An ombre veil is more than just a way to bring several colors together. The ombre brings something to your dance over and above what can be achieved with a solid color veil, or a mottled, tie dyed, or randomly blotchy veil.
A 2.5 minute video is worth a thousand pictures; my dance partner Tedi provided me with several hours of barrel turns holding various veils so you can see what I’m talking about. (As an aside, don’t you hate instructional/informative type videos where the narrator starts out with that ear-piercing “Hi everyone!” and then proceeds to ramble in front of the camera for waaayyyy too long? You click one minute forward into the video and they are still rambling uselessly, so you click two minutes in, three, four. Finally you get to the 15 seconds of useful information in the five minute video? I hate that. I promise to never waste your time like that. The video that youtube tries to make you watch after this one will probably be one of those.)
In a nutshell, the ombre itself brings dimensionality to the veil. It distinguishes the two edges of the veil in 3 dimensional space, so that what you are doing shows up better. The effect is particularly striking on a big stage. This 3 dimensionality shows up whether the edges are contrasting colors as in the video, or whether the ombre is more subtle. For this reason, when customers ask me for a solid veil, I will usually suggest a subtle lighter to darker gradient of their desired color. It just provides depth to veil in motion; even a subtle difference brings dimensionality to the veil in motion.
An alternative strategy to highlighting movement is with a lengthwise gradient in which the colors transition across the 3 yard dimension of the veil. These aren’t as popular, and for a long time I thought they were inherently inferior. I recently made one by error and was quite surprised. Here is a side by side comparison. I found the way it highlighted movement different and delightful from the usual ombre.
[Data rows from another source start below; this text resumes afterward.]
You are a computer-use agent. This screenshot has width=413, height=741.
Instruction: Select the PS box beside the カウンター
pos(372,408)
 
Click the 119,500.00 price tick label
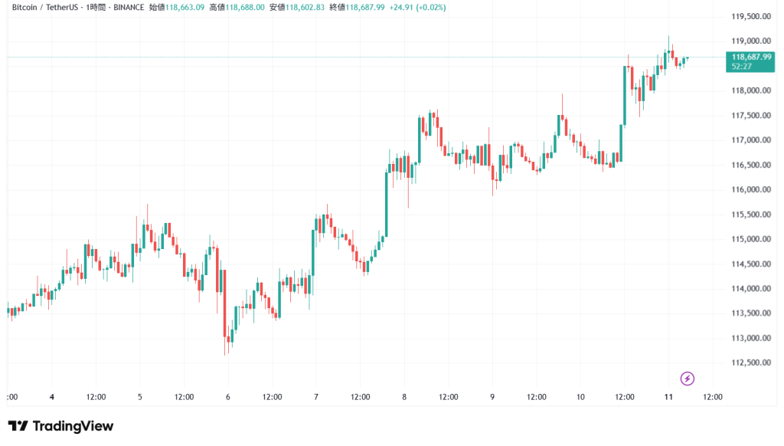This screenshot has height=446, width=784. (750, 16)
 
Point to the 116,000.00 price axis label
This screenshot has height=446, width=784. (750, 189)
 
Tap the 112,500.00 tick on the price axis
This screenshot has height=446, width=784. (750, 362)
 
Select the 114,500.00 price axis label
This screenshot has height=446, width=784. (750, 264)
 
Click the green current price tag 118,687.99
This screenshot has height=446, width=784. (751, 57)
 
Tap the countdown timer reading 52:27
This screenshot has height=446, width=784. (742, 66)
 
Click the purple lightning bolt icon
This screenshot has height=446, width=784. (687, 378)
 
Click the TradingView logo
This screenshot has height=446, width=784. (60, 426)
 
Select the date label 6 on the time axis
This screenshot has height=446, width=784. (228, 397)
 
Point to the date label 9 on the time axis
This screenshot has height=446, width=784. (492, 397)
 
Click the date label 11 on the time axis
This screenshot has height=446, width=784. (668, 397)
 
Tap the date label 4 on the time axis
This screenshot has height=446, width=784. (51, 397)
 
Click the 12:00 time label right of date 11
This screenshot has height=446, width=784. (713, 397)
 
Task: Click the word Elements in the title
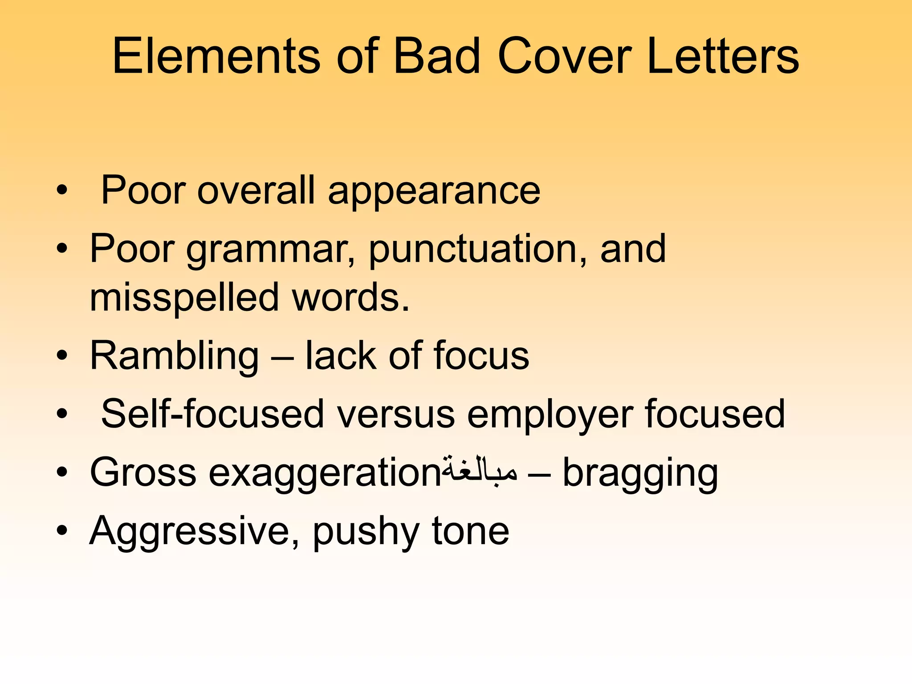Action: [x=216, y=57]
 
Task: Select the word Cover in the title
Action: [x=564, y=57]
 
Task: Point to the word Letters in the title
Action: [x=722, y=57]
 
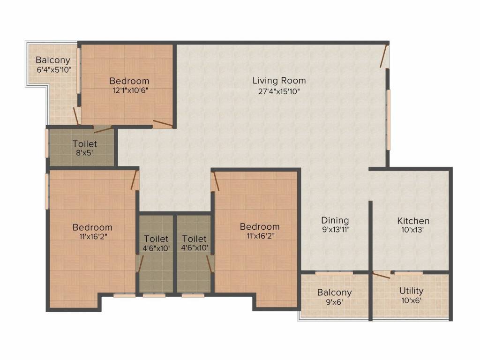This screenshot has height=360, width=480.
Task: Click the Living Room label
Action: (279, 81)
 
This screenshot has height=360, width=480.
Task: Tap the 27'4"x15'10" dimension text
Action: (279, 91)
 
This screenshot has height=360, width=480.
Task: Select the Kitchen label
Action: (413, 221)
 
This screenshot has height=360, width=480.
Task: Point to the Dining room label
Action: (335, 220)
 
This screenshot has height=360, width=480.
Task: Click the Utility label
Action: (411, 291)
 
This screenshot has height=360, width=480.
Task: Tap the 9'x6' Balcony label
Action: (334, 297)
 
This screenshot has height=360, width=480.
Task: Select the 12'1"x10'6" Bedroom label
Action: (129, 85)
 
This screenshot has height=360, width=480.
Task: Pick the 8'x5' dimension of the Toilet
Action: (85, 152)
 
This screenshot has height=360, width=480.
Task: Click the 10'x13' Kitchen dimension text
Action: (413, 230)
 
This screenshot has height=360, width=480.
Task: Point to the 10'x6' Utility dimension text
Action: (411, 300)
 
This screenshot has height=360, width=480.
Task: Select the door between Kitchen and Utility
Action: (381, 275)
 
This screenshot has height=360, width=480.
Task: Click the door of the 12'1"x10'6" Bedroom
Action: (162, 124)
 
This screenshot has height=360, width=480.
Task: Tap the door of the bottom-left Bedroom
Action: (135, 180)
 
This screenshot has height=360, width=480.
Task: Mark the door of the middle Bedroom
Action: (215, 181)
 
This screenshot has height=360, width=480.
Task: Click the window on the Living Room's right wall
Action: (388, 120)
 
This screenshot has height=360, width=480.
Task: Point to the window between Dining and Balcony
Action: (334, 272)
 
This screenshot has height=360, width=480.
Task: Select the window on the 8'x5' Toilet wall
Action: (47, 143)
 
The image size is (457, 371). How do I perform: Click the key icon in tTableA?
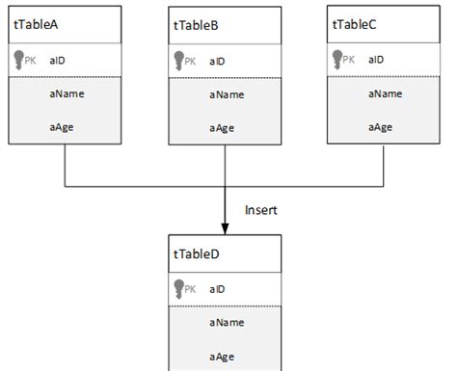(x=19, y=60)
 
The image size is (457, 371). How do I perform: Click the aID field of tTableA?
(x=56, y=60)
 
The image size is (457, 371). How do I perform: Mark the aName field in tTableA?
(x=64, y=94)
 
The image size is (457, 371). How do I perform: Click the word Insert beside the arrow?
(x=261, y=209)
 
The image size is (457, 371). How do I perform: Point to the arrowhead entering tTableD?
(x=225, y=227)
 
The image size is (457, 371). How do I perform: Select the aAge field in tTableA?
(x=62, y=126)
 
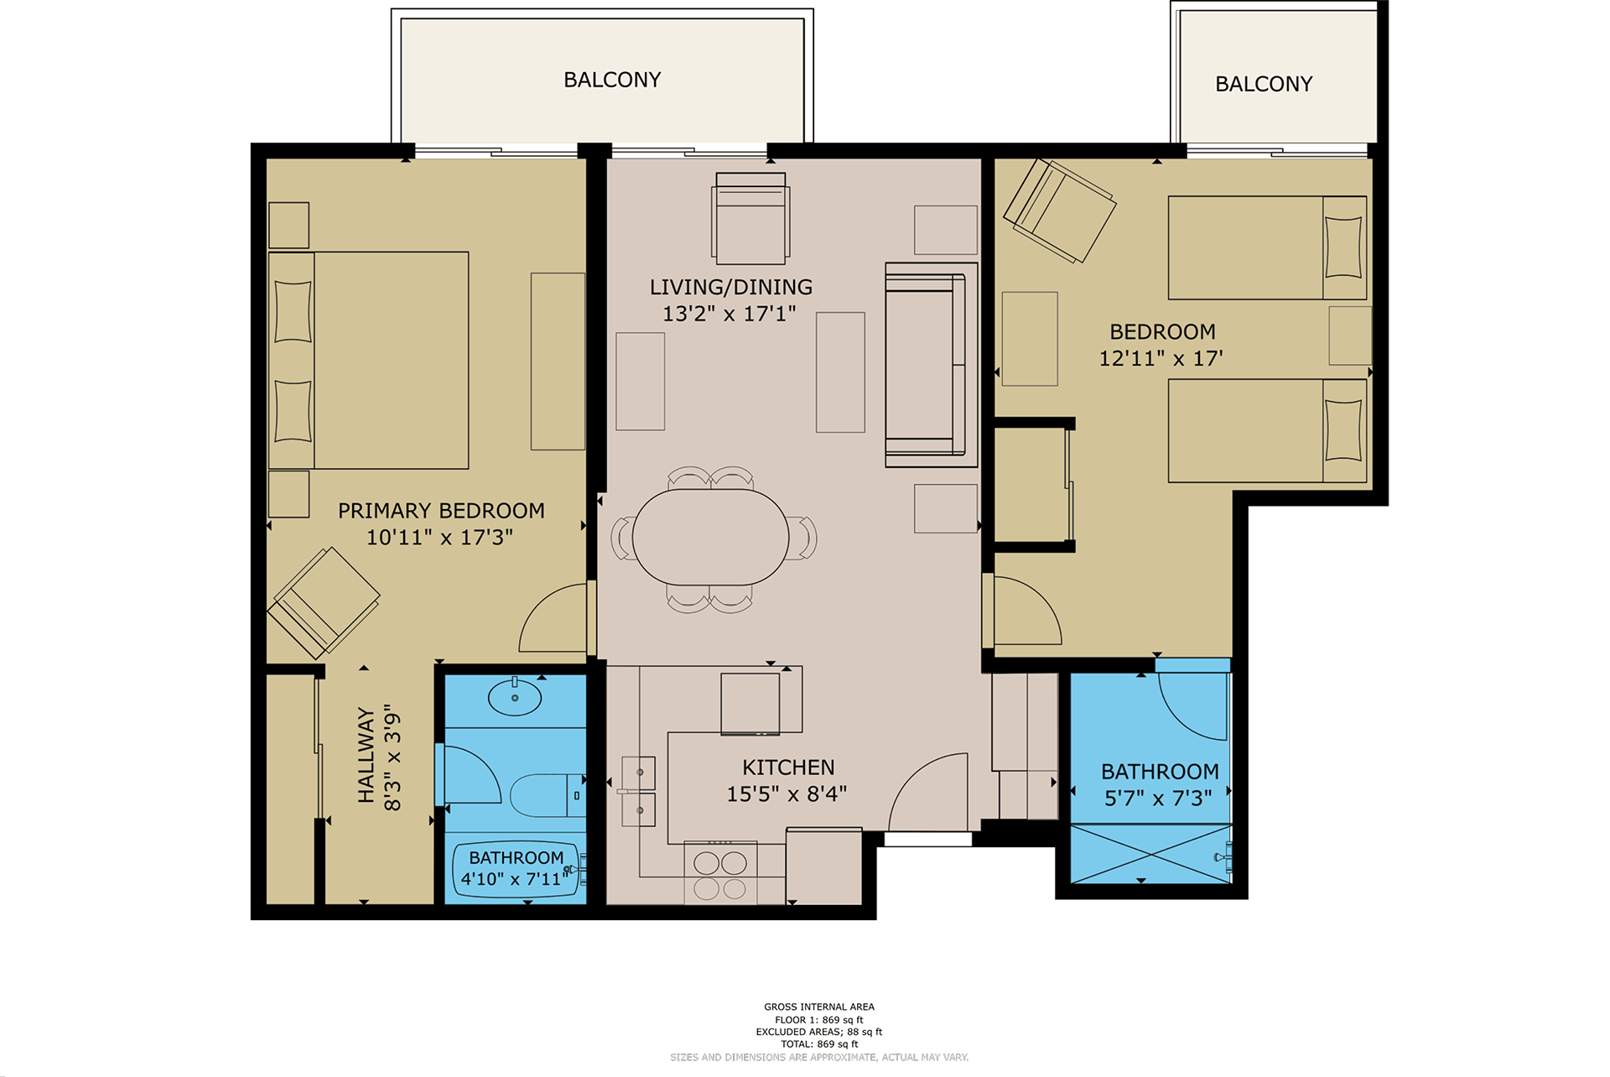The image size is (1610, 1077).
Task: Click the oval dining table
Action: pyautogui.click(x=710, y=537)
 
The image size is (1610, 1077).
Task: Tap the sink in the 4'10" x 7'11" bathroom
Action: pyautogui.click(x=515, y=697)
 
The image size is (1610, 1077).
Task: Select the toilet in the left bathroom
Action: pyautogui.click(x=548, y=795)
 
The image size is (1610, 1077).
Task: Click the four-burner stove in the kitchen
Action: pyautogui.click(x=720, y=873)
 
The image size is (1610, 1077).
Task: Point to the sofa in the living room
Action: pyautogui.click(x=931, y=365)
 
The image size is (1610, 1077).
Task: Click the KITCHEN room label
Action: pyautogui.click(x=788, y=767)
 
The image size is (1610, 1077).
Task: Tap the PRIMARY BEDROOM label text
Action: pyautogui.click(x=441, y=511)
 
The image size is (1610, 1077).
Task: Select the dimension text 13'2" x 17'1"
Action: pyautogui.click(x=730, y=314)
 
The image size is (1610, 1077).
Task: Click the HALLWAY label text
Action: pyautogui.click(x=366, y=755)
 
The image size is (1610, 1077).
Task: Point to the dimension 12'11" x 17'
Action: pyautogui.click(x=1161, y=358)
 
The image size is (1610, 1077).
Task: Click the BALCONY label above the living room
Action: pyautogui.click(x=612, y=80)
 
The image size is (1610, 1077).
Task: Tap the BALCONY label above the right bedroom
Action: pyautogui.click(x=1264, y=84)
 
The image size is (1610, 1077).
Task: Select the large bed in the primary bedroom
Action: pyautogui.click(x=368, y=360)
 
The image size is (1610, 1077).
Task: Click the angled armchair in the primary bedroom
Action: pyautogui.click(x=323, y=602)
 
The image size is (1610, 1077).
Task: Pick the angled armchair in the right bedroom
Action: pyautogui.click(x=1060, y=211)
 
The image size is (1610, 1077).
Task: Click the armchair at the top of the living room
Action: pyautogui.click(x=750, y=218)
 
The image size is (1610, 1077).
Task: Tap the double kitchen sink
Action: pyautogui.click(x=638, y=791)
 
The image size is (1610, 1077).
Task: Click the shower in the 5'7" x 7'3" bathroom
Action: pyautogui.click(x=1151, y=854)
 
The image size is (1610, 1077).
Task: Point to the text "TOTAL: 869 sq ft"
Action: pyautogui.click(x=819, y=1044)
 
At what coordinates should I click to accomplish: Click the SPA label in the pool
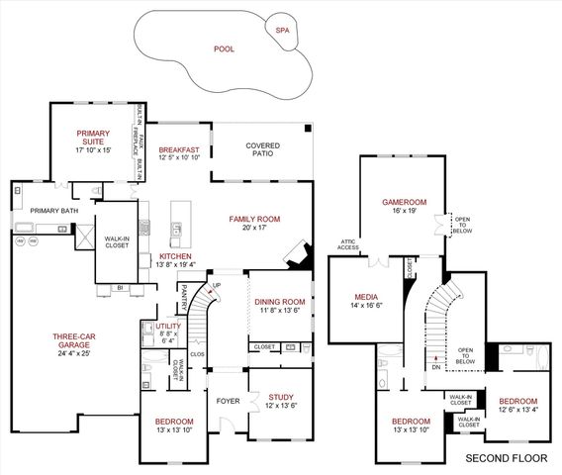(x=282, y=30)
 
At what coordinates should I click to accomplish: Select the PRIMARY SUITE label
(x=95, y=138)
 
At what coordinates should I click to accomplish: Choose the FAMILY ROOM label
(x=255, y=219)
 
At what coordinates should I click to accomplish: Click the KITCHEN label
(x=174, y=255)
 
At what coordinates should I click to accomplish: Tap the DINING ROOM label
(x=280, y=302)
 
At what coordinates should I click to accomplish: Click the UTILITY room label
(x=168, y=325)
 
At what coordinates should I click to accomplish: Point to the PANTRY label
(x=184, y=296)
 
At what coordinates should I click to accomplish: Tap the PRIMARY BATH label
(x=53, y=210)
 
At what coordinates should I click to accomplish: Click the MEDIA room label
(x=367, y=297)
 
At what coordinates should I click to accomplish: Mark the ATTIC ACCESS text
(x=347, y=245)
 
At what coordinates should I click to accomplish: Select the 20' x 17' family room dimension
(x=255, y=229)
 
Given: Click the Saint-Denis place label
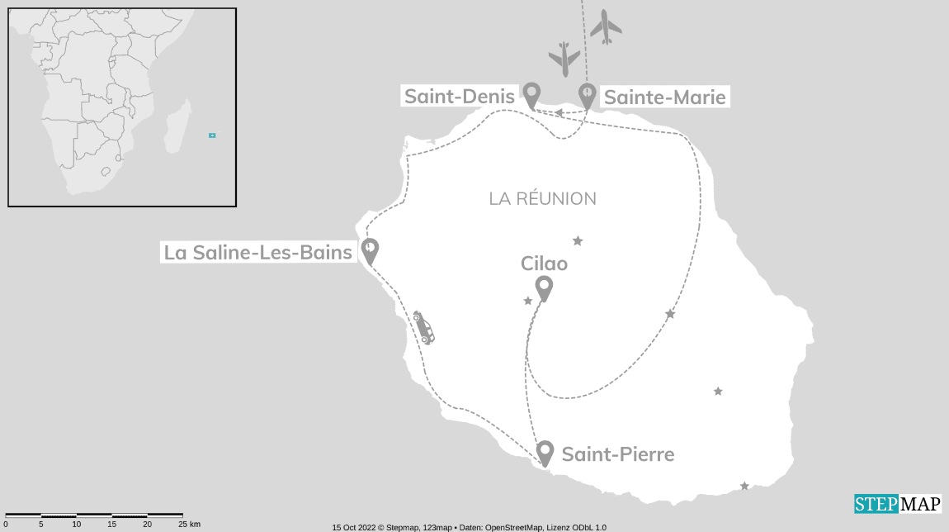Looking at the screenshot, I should tap(459, 97).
And finally ombres provide options in terms of the direction of the gradient that we hold. Depending on the the colors of your ombre, your costuming, and the lighting, you might decide one direction lends itself more to what you are trying to create with your dance. You can also change the edge you are holding during a dance and play up that contrast.
What about painted designs? I try to do them on a gradient background if possible, for just all these reasons.